• Aim: Reproduce every line of the records below word for word, leaving out the pictures.

(Entries on locating words and elements)
****

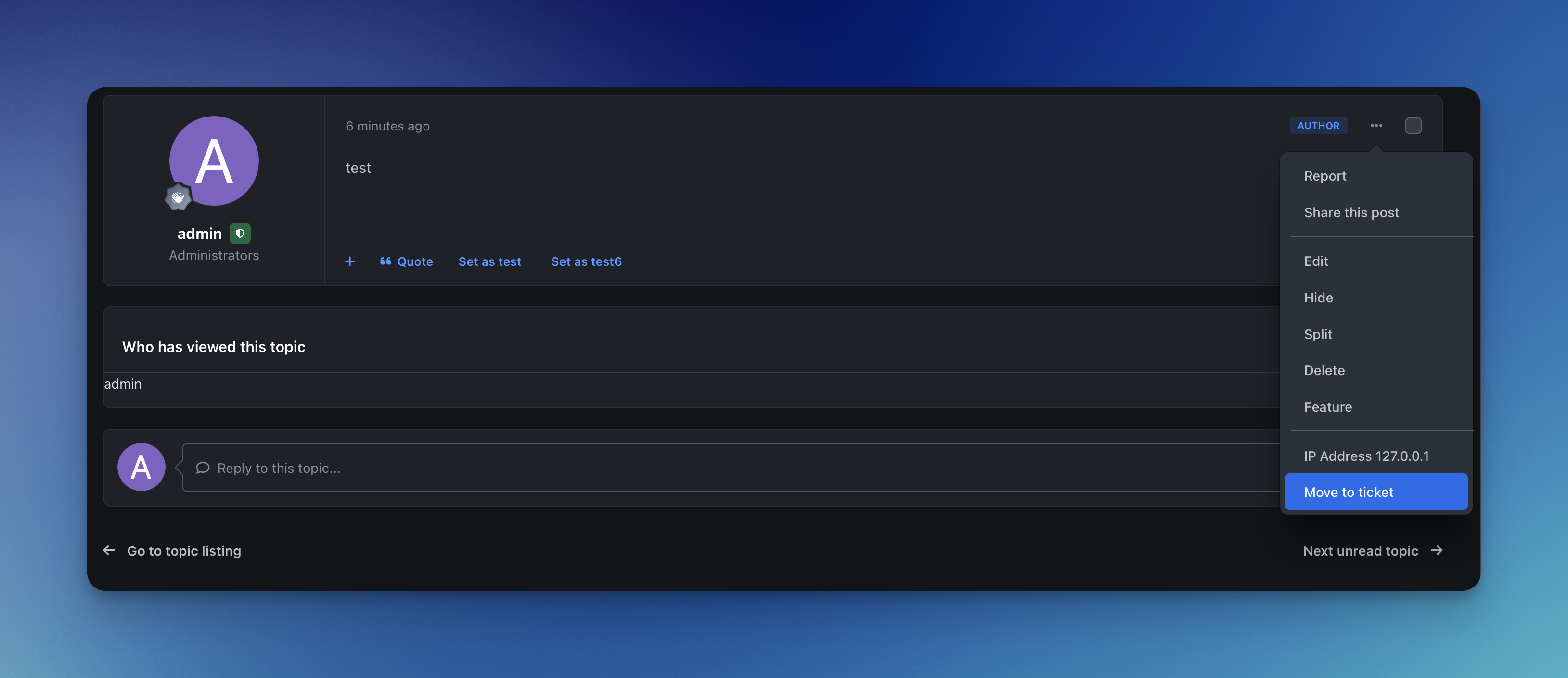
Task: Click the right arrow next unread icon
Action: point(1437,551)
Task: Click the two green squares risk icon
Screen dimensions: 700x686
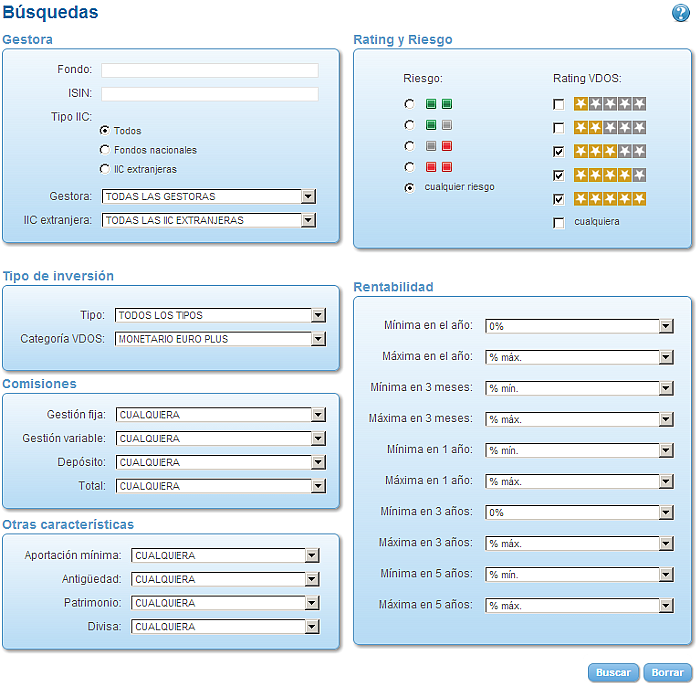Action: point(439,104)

****

• Task answer:
Task: Click the right arrow next unread icon
Action: point(1437,551)
Task: Click the two green squares risk icon
Screen dimensions: 700x686
Action: point(439,104)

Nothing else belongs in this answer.